__SUPPLIED MATERIAL__
──────

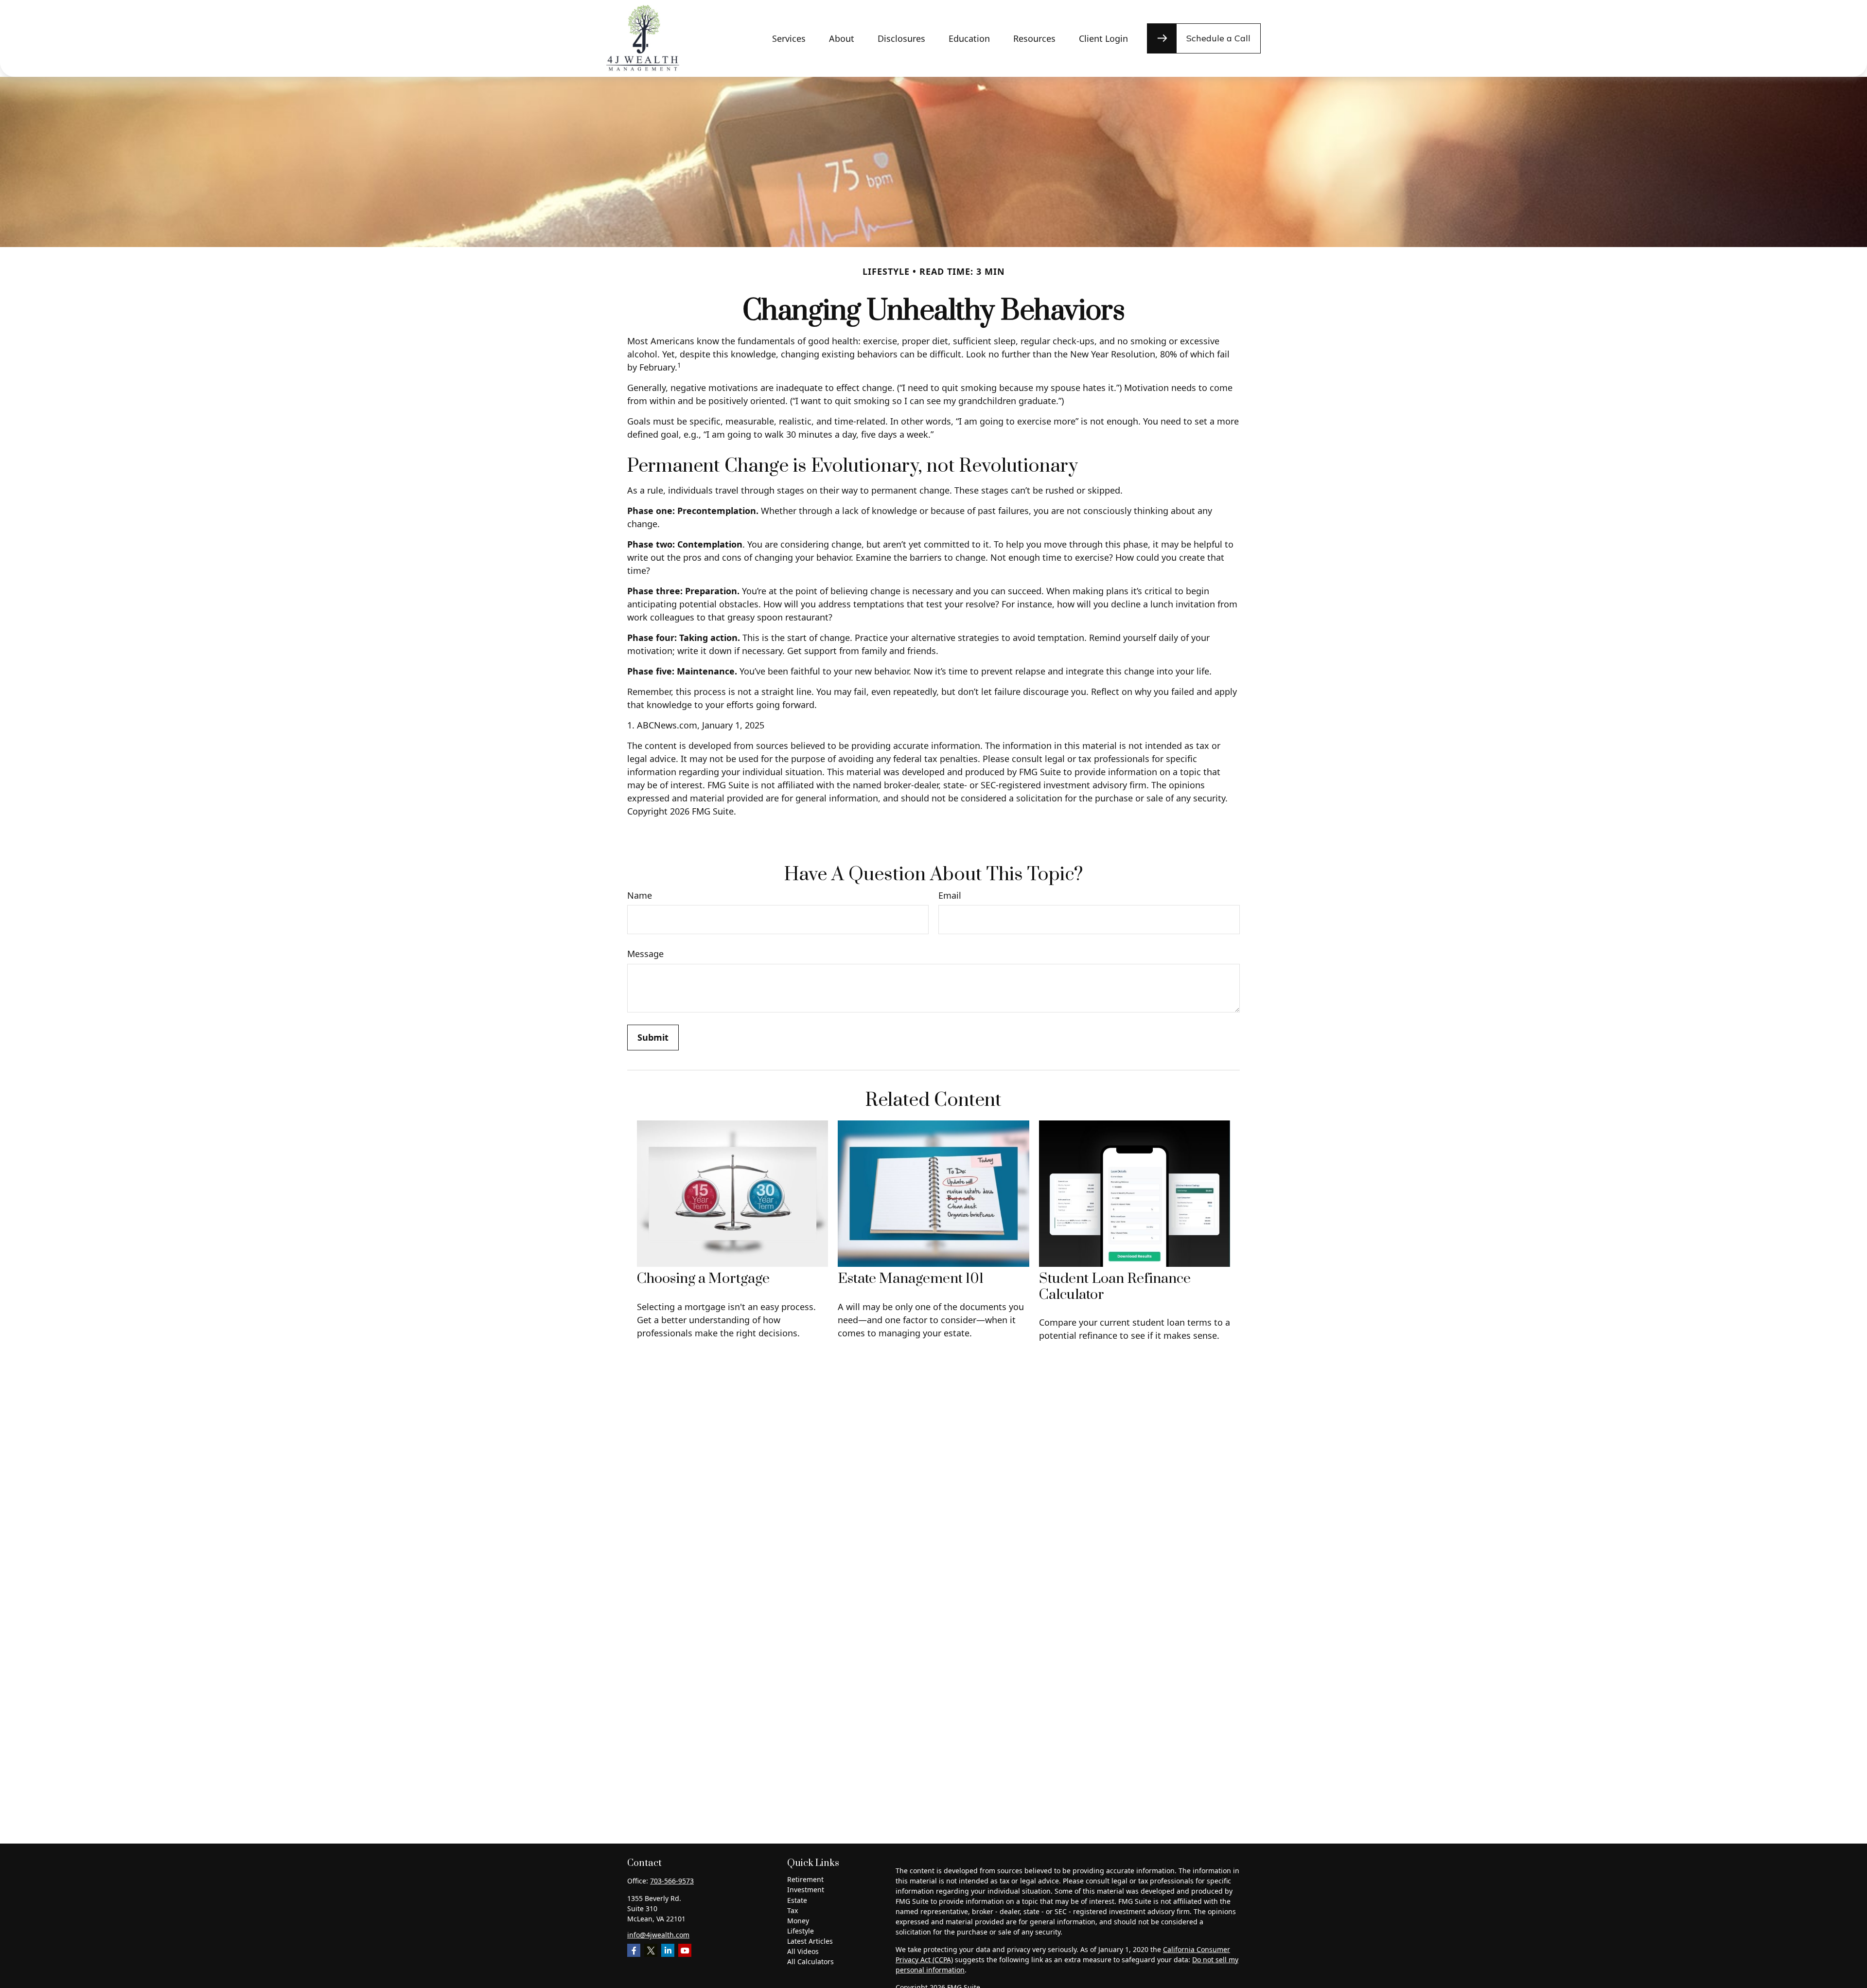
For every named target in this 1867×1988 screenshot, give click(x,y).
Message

──────

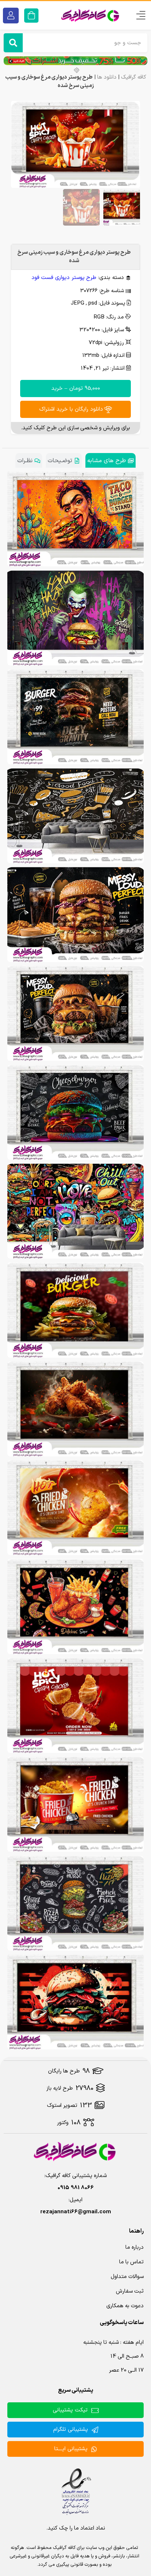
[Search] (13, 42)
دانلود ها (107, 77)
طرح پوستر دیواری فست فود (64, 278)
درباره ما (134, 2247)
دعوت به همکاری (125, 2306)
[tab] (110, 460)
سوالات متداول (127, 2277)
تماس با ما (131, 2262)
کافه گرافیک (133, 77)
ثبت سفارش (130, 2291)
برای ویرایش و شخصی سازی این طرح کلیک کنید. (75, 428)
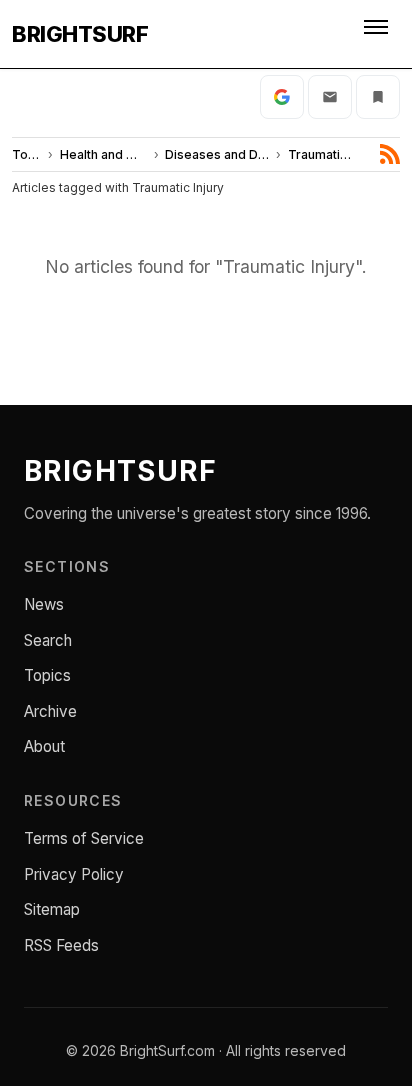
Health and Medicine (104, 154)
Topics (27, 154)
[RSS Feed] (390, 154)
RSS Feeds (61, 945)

──────

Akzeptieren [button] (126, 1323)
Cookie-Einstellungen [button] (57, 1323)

──────

__REQUIRED ACTION__
Please find the lines in the data that contain the word "button" and copy them.

__FINISHED TASK__
Akzeptieren [button] (126, 1323)
Cookie-Einstellungen [button] (57, 1323)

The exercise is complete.